Filter the entries that follow, copying every line in which the word "screenshot" appears.

Available data
▼

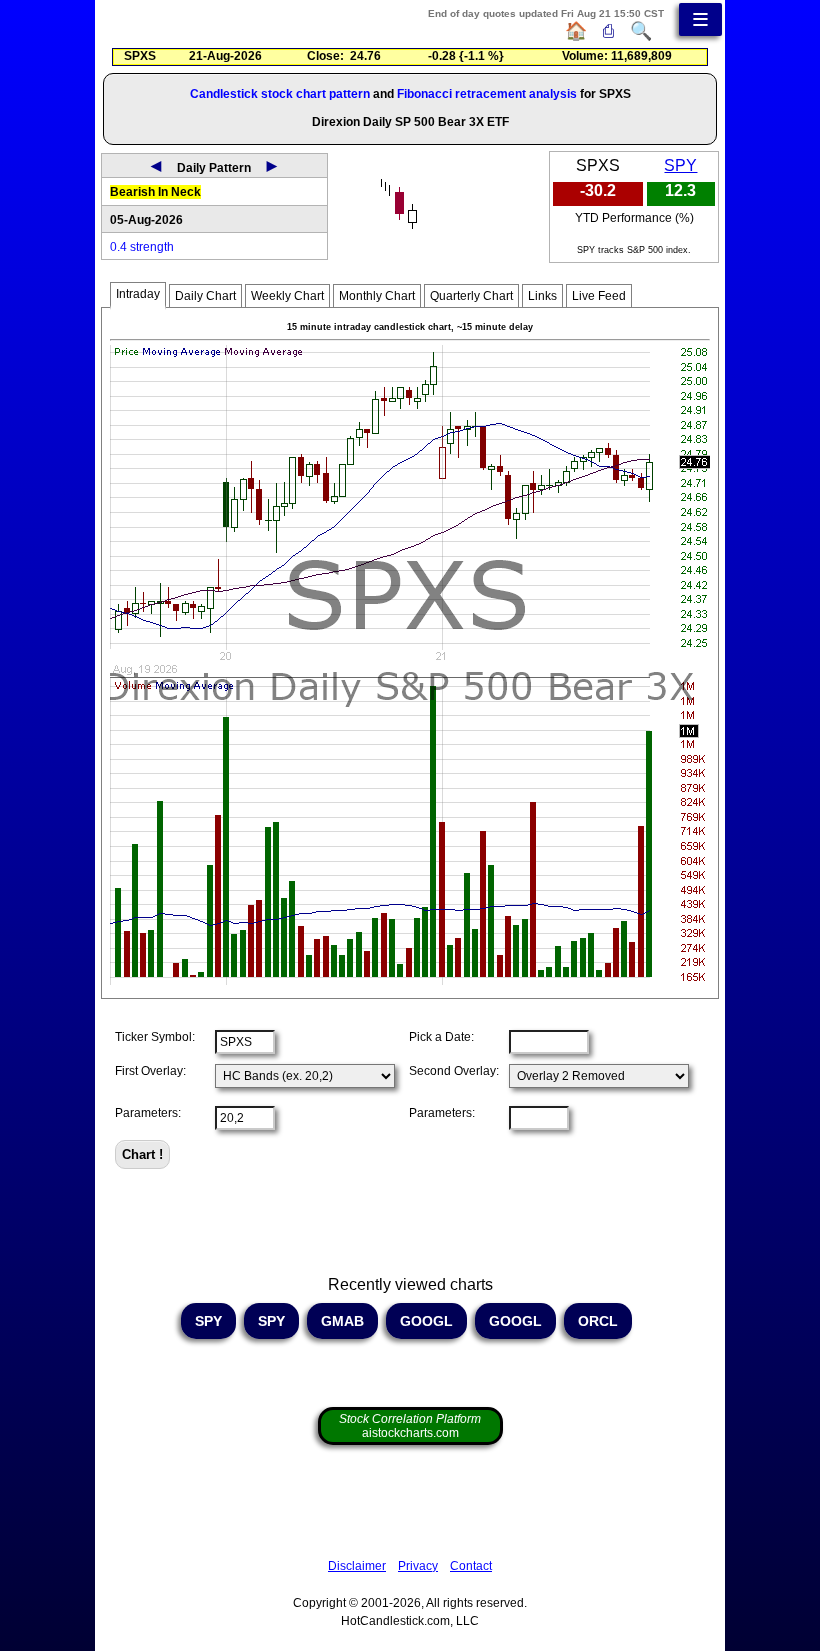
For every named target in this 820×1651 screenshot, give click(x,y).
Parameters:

▲
▼

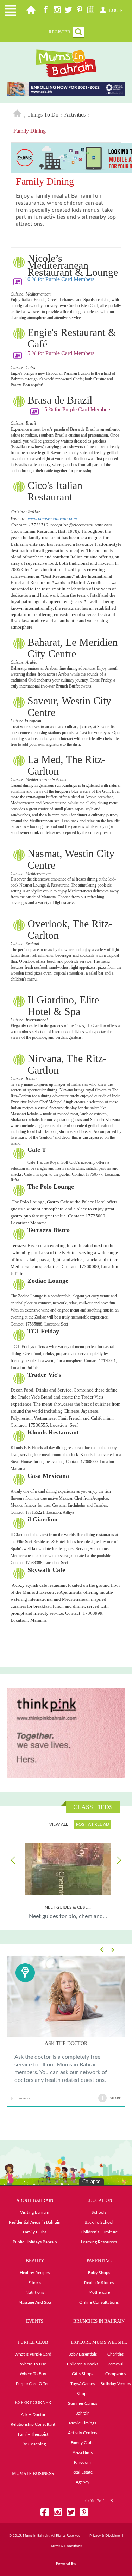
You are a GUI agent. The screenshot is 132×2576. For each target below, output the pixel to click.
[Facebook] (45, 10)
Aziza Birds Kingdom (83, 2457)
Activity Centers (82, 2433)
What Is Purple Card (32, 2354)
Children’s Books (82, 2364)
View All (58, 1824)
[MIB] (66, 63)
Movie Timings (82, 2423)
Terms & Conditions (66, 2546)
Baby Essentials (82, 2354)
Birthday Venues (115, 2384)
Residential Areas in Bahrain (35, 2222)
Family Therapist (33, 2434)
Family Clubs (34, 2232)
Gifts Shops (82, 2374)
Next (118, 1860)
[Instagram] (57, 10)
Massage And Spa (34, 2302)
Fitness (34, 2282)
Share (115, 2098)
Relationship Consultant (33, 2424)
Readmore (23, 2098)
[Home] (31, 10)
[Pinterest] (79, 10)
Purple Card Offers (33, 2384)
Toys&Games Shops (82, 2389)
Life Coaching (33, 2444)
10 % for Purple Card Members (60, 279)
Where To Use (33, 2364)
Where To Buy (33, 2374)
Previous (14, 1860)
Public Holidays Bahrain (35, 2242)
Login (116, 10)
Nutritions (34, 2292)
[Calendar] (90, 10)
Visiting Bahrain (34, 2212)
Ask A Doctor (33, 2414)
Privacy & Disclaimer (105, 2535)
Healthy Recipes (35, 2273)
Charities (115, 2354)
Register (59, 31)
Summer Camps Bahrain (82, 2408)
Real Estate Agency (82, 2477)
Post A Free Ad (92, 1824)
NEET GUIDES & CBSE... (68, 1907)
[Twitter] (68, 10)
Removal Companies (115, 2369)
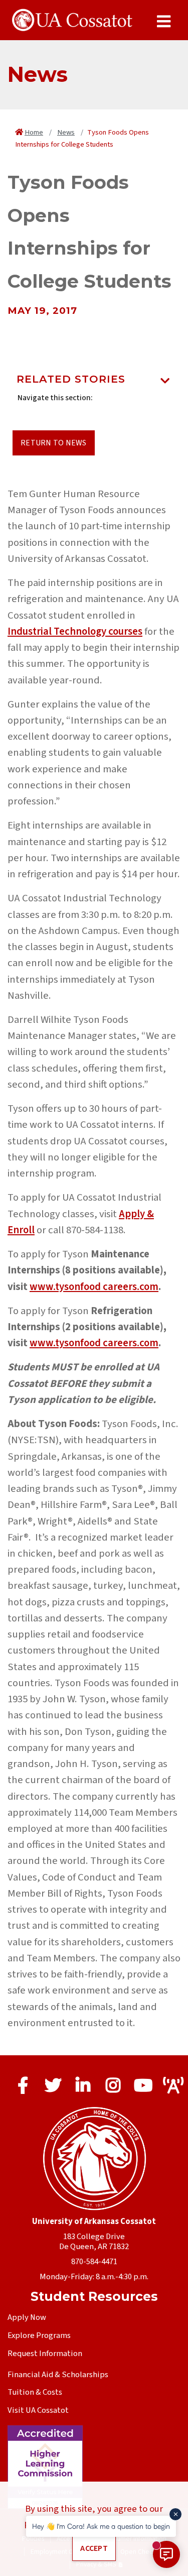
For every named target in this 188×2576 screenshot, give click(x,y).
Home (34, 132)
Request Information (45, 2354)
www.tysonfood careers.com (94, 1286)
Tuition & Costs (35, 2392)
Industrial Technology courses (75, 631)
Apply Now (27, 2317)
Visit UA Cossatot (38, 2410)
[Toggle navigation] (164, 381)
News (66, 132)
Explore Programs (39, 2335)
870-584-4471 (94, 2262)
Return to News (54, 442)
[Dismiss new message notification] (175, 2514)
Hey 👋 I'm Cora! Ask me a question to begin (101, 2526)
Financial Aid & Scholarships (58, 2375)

▲

Answer to the problem
For every named target in this 820×1651 screenshot, give click(x,y).
You are a GUI agent. The screenshot is 132×2576. For each target below, output the pixel to click.
For every named target in this 188×2576 screenshot, give click(x,y).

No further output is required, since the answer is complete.